Texto fornecido =>
Isaias Raw Não diretamente, mas tive bastante contato com ele no Ministério da Educação, conversávamos de quinze em quinze dias. Foi um educador e pensador brilhante, que tinha a concepção de uma escola pública e gratuita. Não era um cientista, era um filósofo; vivia mudando de opinião, mas sempre de uma maneira perfeitamente lógica.

rbp Para contextualizar os acontecimentos de que estamos falando, é preciso lembrar que sua trajetória se insere num quadro ideológico que marcou a Faculdade de Medicina e outros centros, redundando no exílio vivido por você e tantas outras pessoas. Felizmente, como outros dessa geração, você não se tornou vítima; pôde voltar ao país e retomar atividades criativas.

O que fazer =>
[1] Na entrevista, quais termos Isaias Raw usa para dizer o que a pessoa de quem fala era? Deixe de fora o que ele diz que ela não era.
[2] Reproduza o trecho da entrevista que começa em "Isaias Raw Não" e termina em "retomar atividades criativas.".
[3] Diga se cada afirmação concorda com a entrevista. Responda sim ou não e cite as palavras do texto que decidem.
(a) Isaias Raw conversava com a pessoa de quem fala uma vez por semana.
(b) Segundo Isaias Raw, a pessoa de quem fala tinha a concepção de uma escola pública e gratuita.
(c) Quem faz as perguntas afirma que o entrevistado não pôde voltar ao país.
Os itens abaixo foram tirados de outra fonte.

Entradas de dados extraídos =>
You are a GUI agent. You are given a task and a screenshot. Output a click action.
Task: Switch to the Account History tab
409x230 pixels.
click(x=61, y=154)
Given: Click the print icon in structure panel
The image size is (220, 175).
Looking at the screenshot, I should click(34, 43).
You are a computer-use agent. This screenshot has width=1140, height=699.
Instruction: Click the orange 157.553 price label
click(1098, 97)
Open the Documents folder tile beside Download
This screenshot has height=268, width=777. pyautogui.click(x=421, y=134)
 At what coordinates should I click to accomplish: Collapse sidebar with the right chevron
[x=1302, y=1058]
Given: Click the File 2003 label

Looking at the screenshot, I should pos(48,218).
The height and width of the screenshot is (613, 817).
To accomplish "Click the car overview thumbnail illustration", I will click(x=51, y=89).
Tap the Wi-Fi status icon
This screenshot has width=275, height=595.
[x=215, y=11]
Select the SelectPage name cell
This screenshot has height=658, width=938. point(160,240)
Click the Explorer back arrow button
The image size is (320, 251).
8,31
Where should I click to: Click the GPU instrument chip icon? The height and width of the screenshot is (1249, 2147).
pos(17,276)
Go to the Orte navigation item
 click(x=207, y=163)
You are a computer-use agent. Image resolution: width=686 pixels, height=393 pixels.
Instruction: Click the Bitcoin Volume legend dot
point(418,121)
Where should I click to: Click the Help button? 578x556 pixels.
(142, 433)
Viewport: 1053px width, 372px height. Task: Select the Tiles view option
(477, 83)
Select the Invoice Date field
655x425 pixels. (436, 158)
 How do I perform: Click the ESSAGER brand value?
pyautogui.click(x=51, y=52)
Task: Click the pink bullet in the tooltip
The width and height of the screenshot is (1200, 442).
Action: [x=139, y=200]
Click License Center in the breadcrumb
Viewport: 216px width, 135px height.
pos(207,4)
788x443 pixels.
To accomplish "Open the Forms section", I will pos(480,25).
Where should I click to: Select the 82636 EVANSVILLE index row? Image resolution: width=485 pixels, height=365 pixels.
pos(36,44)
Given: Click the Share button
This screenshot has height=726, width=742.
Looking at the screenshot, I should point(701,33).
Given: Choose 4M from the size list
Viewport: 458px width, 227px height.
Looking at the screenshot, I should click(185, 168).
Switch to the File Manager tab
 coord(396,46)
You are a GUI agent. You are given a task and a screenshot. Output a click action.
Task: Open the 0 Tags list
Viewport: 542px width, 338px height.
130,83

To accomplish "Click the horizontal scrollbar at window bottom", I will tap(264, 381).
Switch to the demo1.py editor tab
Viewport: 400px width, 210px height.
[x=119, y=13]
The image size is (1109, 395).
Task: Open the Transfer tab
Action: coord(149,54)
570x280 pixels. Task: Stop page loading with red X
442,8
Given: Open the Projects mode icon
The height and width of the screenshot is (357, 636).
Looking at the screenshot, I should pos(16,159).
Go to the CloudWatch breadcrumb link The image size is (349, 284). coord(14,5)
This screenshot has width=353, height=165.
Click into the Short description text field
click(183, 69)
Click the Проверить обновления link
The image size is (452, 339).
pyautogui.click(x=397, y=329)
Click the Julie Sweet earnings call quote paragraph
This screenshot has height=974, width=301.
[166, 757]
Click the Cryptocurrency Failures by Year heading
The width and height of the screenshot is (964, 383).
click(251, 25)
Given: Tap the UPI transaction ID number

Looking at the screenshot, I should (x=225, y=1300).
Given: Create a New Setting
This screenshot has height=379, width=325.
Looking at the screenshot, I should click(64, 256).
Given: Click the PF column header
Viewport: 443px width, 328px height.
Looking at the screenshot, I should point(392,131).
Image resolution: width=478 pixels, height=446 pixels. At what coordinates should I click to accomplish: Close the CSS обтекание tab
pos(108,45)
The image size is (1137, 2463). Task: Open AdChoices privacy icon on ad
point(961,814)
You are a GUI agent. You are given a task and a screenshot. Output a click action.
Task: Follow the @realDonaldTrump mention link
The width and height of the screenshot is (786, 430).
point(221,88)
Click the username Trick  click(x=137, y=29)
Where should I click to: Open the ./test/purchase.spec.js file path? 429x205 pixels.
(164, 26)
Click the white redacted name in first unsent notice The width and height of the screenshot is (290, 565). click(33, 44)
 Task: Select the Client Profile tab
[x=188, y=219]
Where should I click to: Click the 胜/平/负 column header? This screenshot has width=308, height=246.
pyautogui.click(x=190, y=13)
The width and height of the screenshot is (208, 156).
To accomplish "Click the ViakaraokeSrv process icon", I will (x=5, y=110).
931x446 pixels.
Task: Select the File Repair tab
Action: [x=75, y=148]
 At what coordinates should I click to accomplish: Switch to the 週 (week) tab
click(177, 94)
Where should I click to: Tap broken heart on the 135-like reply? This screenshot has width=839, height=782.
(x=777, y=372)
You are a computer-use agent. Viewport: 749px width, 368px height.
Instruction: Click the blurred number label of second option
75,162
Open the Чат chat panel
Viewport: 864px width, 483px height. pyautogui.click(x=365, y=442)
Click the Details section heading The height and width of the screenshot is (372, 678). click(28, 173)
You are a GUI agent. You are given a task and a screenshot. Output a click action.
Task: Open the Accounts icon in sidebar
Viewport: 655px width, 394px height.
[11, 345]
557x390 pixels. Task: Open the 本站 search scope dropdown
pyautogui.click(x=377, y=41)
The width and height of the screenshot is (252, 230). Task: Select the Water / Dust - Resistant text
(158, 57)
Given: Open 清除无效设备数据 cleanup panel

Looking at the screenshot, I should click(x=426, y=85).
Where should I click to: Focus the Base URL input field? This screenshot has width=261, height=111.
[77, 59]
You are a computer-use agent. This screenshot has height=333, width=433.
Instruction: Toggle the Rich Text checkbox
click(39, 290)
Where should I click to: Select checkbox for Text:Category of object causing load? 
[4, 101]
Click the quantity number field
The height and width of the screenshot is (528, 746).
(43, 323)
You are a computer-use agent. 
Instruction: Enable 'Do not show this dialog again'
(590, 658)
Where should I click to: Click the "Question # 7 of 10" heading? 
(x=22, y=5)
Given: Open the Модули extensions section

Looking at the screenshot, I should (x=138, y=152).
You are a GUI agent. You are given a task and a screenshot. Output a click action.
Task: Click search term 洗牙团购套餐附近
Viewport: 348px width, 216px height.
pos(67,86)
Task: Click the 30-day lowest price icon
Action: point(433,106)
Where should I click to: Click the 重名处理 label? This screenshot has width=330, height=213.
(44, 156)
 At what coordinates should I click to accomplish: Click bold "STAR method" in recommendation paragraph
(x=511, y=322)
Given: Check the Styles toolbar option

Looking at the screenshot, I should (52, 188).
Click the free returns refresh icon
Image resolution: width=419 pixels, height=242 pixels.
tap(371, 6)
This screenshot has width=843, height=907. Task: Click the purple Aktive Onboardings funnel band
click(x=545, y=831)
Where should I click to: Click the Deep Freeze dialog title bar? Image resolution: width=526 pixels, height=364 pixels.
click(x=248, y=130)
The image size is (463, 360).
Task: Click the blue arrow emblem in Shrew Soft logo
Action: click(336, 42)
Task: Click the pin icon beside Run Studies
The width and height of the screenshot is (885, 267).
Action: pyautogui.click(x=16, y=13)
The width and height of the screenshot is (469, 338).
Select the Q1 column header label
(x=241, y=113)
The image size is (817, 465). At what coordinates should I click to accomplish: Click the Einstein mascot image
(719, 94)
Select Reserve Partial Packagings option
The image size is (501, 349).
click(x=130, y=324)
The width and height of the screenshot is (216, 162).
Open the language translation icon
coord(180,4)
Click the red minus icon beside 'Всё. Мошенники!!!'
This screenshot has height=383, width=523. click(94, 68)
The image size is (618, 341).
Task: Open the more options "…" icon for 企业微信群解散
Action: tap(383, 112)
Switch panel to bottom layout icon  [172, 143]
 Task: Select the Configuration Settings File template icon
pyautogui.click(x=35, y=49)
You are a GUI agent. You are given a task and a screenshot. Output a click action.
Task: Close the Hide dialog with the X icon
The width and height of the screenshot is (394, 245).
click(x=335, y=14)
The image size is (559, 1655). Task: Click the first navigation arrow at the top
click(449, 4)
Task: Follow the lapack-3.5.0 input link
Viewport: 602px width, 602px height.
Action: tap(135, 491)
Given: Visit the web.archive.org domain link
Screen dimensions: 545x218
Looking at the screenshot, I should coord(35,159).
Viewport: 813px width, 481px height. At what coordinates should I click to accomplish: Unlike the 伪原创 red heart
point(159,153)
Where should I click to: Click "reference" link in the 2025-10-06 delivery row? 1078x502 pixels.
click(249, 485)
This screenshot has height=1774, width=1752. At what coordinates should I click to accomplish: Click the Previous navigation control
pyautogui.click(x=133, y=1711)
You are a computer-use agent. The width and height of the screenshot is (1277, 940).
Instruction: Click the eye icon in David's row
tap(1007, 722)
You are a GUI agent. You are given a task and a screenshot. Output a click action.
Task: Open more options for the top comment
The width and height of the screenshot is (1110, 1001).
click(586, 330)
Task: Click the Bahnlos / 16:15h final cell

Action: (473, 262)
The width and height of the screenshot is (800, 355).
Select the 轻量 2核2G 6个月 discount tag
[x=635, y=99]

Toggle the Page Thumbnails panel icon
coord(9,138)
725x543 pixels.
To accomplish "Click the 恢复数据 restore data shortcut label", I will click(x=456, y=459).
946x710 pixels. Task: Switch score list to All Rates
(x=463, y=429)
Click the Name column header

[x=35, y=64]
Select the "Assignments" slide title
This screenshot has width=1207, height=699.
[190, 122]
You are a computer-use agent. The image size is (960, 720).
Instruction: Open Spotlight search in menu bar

Respostas =>
[1] educador, pensador, filósofo

[2]
Isaias Raw Não diretamente, mas tive bastante contato com ele no Ministério da Educação, conversávamos de quinze em quinze dias. Foi um educador e pensador brilhante, que tinha a concepção de uma escola pública e gratuita. Não era um cientista, era um filósofo; vivia mudando de opinião, mas sempre de uma maneira perfeitamente lógica.

rbp Para contextualizar os acontecimentos de que estamos falando, é preciso lembrar que sua trajetória se insere num quadro ideológico que marcou a Faculdade de Medicina e outros centros, redundando no exílio vivido por você e tantas outras pessoas. Felizmente, como outros dessa geração, você não se tornou vítima; pôde voltar ao país e retomar atividades criativas.

[3]
(a) Não: "conversávamos de quinze em quinze dias".
(b) Sim: "tinha a concepção de uma escola pública e gratuita".
(c) Não: "pôde voltar ao país e retomar atividades criativas".